March 21 (Reuters) - A divided U.S. appeals court said
Meta Platforms ( META ) must face a class action by advertisers
that accused the Facebook and Instagram owner of overcharging
them by fraudulently inflating the number of people their ads
might reach.
In a 2-1 decision, the 9th U.S. Circuit Court of Appeals in
San Francisco said advertisers could sue for damages as a group
over Meta's claims about the "potential reach" of their ads.
Advertisers said the metric measured the number social media
accounts, not the lower number of actual people, and inflated
the number of potential viewers by as much as 400%.

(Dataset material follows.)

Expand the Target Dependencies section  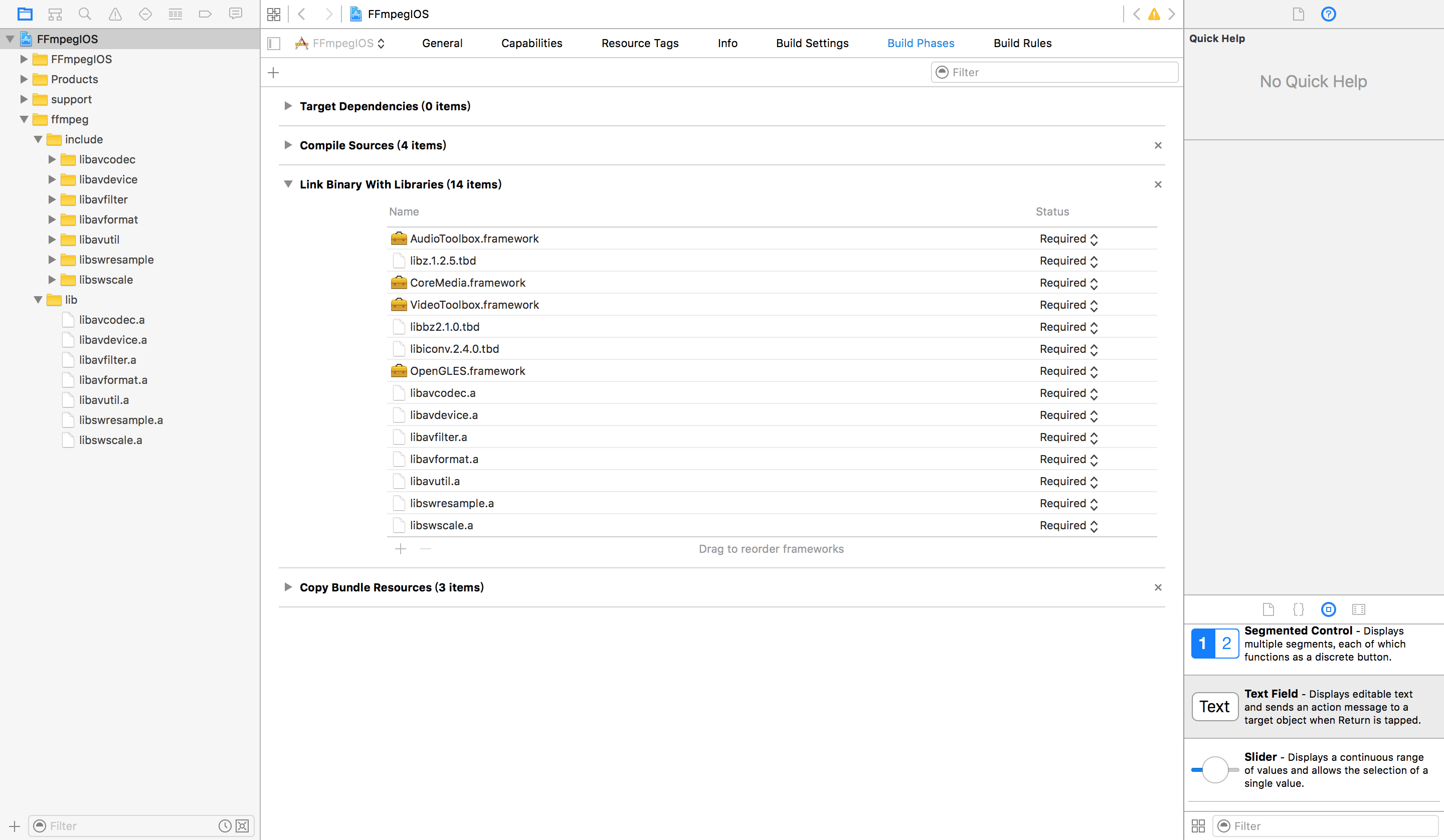pyautogui.click(x=288, y=106)
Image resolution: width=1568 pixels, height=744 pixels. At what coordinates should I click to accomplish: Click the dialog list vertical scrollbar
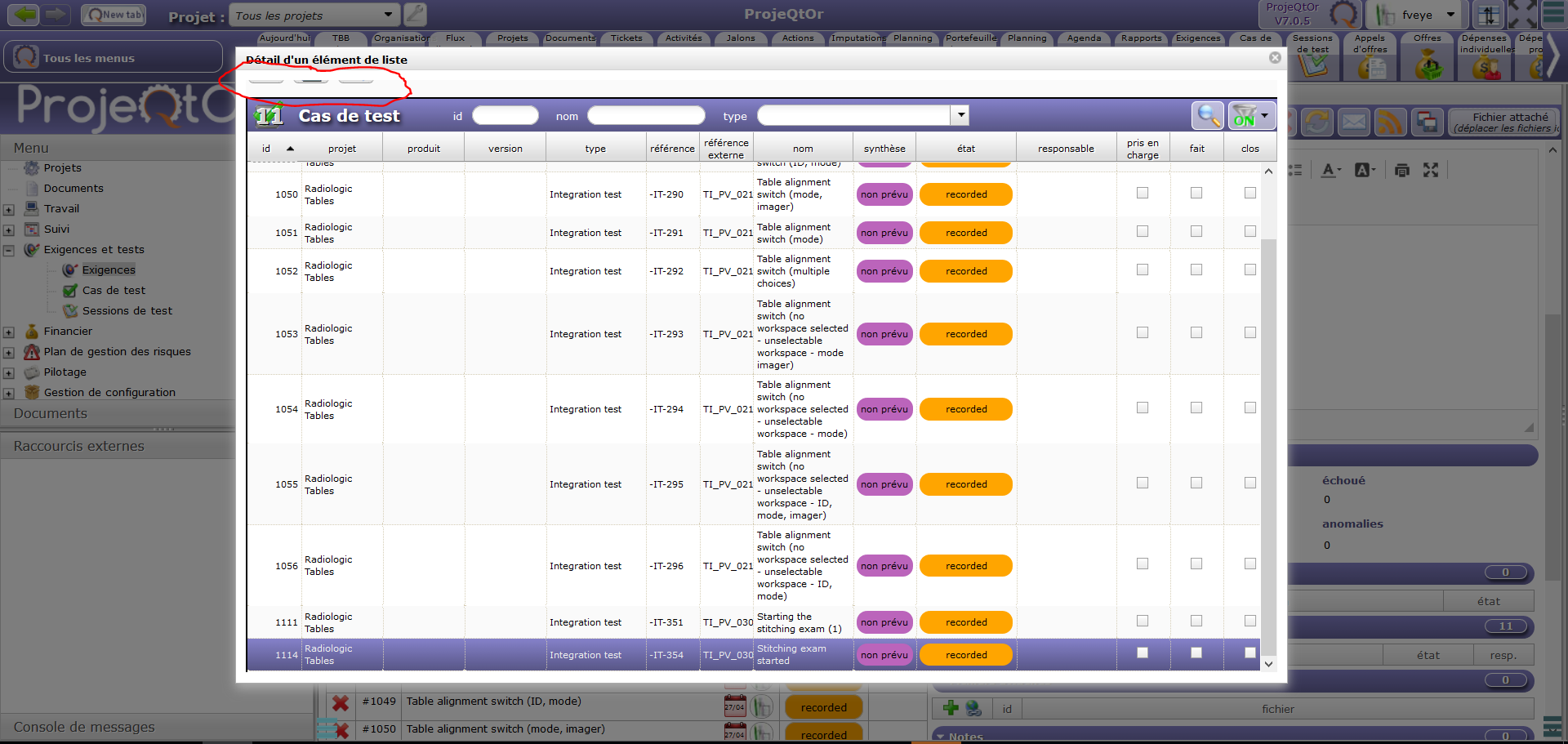(x=1268, y=408)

The San Francisco-based appeals court also decertified a
separate class seeking injunctive relief, meaning the
advertisers cannot sue as a group, because it wasn't clear that
the main plaintiff had legal standing to sue.

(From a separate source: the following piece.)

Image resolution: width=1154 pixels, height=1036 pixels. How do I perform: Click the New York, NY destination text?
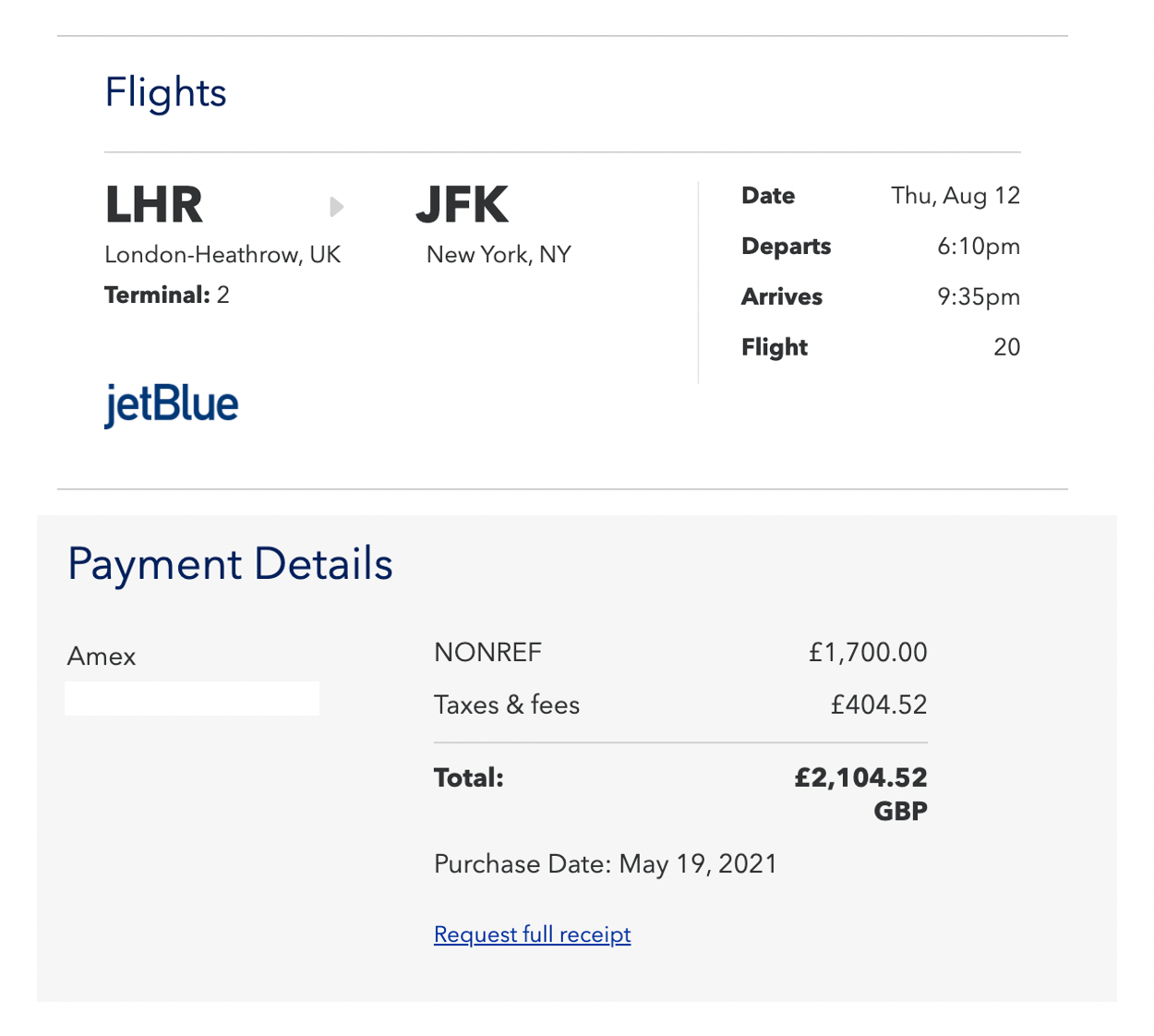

A dissenting judge would have decertified both classes.
Meta and its lawyers did not immediately respond to requests
for comment.
The Menlo Park, California-based company has said ads
generate "substantially all" of its revenue, which totaled
$134.9 billion in 2023. Net income was $39.1 billion.
Class actions afford potentially greater recoveries at lower
cost than if plaintiffs are forced to sue individually.
Circuit Judge Sidney Thomas wrote for Thursday's majority
that because Meta provided the same alleged misrepresentation
about potential reach, advertisers could try to prove that their
alleged damages stemmed from a "common course of conduct."
The class covers potentially millions of individuals and
businesses that have paid for ads on Facebook and Instagram
since Aug. 15, 2014.
Their lawsuit included a claim that senior executives knew
that duplicate and fake accounts, including from bots, inflated
the "potential reach" metric, but took steps to cover it up.
Circuit Judge Danielle Forrest, in a partial dissent, said
she would decertify the damages class because of individualized
questions about what advertisers understood about what Meta was
telling them before they bought ads.
A lawyer for the advertisers had no immediate comment.
The case is DZ Reserve et al v Meta Platforms Inc ( META ), 9th U.S.
Circuit Court of Appeals, No. 22-15916.